Task prompt:
From the first line to the last, return the data exactly as it stands.

'''

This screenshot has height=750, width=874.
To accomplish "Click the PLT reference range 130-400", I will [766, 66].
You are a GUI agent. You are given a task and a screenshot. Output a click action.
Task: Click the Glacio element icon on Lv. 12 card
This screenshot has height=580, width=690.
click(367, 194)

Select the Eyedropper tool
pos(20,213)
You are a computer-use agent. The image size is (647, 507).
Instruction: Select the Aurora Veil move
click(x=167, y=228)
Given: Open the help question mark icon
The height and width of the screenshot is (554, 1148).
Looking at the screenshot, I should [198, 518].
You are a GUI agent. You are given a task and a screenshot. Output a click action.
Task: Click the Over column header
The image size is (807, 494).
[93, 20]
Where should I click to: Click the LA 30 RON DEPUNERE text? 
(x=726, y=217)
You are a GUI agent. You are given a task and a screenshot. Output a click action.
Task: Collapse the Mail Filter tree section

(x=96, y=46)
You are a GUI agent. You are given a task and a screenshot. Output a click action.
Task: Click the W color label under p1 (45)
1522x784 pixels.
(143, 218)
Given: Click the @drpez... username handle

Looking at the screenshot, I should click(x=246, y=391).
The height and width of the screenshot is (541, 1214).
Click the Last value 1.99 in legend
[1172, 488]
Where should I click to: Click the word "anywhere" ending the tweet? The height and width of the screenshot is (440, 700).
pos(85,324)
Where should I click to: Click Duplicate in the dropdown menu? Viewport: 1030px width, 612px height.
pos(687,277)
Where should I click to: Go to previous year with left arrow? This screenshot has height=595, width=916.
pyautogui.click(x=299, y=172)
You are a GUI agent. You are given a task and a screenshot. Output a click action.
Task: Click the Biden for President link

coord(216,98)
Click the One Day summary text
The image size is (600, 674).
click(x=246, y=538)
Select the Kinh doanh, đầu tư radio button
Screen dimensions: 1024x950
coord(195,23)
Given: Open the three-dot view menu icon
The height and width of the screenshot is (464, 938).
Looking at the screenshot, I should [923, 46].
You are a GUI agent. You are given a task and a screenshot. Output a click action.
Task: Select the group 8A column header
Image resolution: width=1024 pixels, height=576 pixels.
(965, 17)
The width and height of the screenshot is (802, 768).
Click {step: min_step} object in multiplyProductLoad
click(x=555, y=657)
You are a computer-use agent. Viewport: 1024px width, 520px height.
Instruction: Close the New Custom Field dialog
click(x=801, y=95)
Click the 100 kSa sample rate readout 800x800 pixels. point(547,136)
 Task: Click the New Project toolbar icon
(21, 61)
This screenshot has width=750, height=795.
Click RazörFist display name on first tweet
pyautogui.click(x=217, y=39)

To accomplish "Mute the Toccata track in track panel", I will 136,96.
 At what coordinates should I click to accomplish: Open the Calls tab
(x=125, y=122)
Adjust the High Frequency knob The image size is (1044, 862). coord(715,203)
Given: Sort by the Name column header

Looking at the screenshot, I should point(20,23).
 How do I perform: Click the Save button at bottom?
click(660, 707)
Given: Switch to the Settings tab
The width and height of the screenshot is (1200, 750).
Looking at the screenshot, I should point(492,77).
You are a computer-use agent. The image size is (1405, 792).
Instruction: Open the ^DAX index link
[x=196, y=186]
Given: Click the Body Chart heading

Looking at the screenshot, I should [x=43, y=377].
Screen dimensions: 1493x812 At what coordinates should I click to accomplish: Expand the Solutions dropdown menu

'''

Output for this exercise:
This screenshot has height=750, width=874.
To accomplish "Click the PLT reference range 130-400", I will [766, 66].
You are a GUI agent. You are given a task and a screenshot. Output a click action.
Task: Click the Glacio element icon on Lv. 12 card
This screenshot has height=580, width=690.
click(367, 194)

Select the Eyedropper tool
pos(20,213)
You are a computer-use agent. The image size is (647, 507).
Instruction: Select the Aurora Veil move
click(x=167, y=228)
Given: Open the help question mark icon
The height and width of the screenshot is (554, 1148).
Looking at the screenshot, I should [198, 518].
You are a GUI agent. You are given a task and a screenshot. Output a click action.
Task: Click the Over column header
The image size is (807, 494).
[93, 20]
Where should I click to: Click the LA 30 RON DEPUNERE text? 
(x=726, y=217)
You are a GUI agent. You are given a task and a screenshot. Output a click action.
Task: Collapse the Mail Filter tree section

(x=96, y=46)
You are a GUI agent. You are given a task and a screenshot. Output a click action.
Task: Click the W color label under p1 (45)
1522x784 pixels.
(143, 218)
Given: Click the @drpez... username handle

Looking at the screenshot, I should click(x=246, y=391).
The height and width of the screenshot is (541, 1214).
Click the Last value 1.99 in legend
[1172, 488]
Where should I click to: Click the word "anywhere" ending the tweet? The height and width of the screenshot is (440, 700).
pos(85,324)
Where should I click to: Click Duplicate in the dropdown menu? Viewport: 1030px width, 612px height.
pos(687,277)
Where should I click to: Go to previous year with left arrow? This screenshot has height=595, width=916.
pyautogui.click(x=299, y=172)
You are a GUI agent. You are given a task and a screenshot. Output a click action.
Task: Click the Biden for President link

coord(216,98)
Click the One Day summary text
The image size is (600, 674).
click(x=246, y=538)
Select the Kinh doanh, đầu tư radio button
Screen dimensions: 1024x950
coord(195,23)
Given: Open the three-dot view menu icon
The height and width of the screenshot is (464, 938).
Looking at the screenshot, I should [923, 46].
You are a GUI agent. You are given a task and a screenshot. Output a click action.
Task: Select the group 8A column header
Image resolution: width=1024 pixels, height=576 pixels.
(965, 17)
The width and height of the screenshot is (802, 768).
Click {step: min_step} object in multiplyProductLoad
click(x=555, y=657)
You are a computer-use agent. Viewport: 1024px width, 520px height.
Instruction: Close the New Custom Field dialog
click(x=801, y=95)
Click the 100 kSa sample rate readout 800x800 pixels. point(547,136)
 Task: Click the New Project toolbar icon
(21, 61)
This screenshot has width=750, height=795.
Click RazörFist display name on first tweet
pyautogui.click(x=217, y=39)

To accomplish "Mute the Toccata track in track panel", I will 136,96.
 At what coordinates should I click to accomplish: Open the Calls tab
(x=125, y=122)
Adjust the High Frequency knob The image size is (1044, 862). coord(715,203)
Given: Sort by the Name column header

Looking at the screenshot, I should point(20,23).
 How do I perform: Click the Save button at bottom?
click(660, 707)
Given: Switch to the Settings tab
The width and height of the screenshot is (1200, 750).
Looking at the screenshot, I should point(492,77).
You are a computer-use agent. The image size is (1405, 792).
Instruction: Open the ^DAX index link
[x=196, y=186]
Given: Click the Body Chart heading

Looking at the screenshot, I should [x=43, y=377].
Screen dimensions: 1493x812 At what coordinates should I click to accomplish: Expand the Solutions dropdown menu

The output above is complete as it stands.